Please return, unchanged, the lines of the records below from the one containing "Expand the hidden system tray icons chevron" through the end of the records, including both ends.
** START OF Listed records **
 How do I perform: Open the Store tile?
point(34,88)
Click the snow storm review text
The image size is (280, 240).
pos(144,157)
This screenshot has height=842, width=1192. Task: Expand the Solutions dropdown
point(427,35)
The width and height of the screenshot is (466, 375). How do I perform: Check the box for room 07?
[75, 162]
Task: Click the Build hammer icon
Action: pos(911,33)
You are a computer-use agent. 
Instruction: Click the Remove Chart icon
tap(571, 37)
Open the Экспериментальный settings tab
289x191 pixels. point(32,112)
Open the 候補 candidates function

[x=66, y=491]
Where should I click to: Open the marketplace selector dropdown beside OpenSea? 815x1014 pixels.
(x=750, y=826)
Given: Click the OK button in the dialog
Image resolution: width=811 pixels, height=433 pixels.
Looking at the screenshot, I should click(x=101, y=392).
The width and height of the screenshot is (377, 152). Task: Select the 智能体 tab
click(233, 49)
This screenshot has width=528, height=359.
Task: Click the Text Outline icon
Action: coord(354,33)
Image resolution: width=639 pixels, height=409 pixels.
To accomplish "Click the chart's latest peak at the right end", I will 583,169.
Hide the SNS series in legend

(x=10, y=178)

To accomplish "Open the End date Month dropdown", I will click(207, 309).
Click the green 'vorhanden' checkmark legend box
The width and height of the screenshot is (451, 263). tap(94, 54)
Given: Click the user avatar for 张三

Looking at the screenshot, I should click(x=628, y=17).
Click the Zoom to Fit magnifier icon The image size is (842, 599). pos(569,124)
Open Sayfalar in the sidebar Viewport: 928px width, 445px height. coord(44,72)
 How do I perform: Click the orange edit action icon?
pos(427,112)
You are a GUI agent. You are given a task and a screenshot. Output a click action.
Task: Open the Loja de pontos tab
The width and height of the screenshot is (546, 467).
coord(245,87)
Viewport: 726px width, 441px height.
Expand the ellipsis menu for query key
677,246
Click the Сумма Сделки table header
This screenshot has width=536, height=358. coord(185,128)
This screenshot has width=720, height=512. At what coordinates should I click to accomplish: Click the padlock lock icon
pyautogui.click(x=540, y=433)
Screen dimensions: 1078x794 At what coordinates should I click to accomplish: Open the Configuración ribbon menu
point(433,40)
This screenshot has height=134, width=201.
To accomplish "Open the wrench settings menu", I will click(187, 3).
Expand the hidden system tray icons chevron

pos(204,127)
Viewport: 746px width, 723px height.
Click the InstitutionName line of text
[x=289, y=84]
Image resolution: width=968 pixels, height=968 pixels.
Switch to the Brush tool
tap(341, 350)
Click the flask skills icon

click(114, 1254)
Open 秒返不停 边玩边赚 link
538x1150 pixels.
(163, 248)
** END OF Listed records **
▶ [Correct output]
Expand the hidden system tray icons chevron

pos(204,127)
Viewport: 746px width, 723px height.
Click the InstitutionName line of text
[x=289, y=84]
Image resolution: width=968 pixels, height=968 pixels.
Switch to the Brush tool
tap(341, 350)
Click the flask skills icon

click(114, 1254)
Open 秒返不停 边玩边赚 link
538x1150 pixels.
(163, 248)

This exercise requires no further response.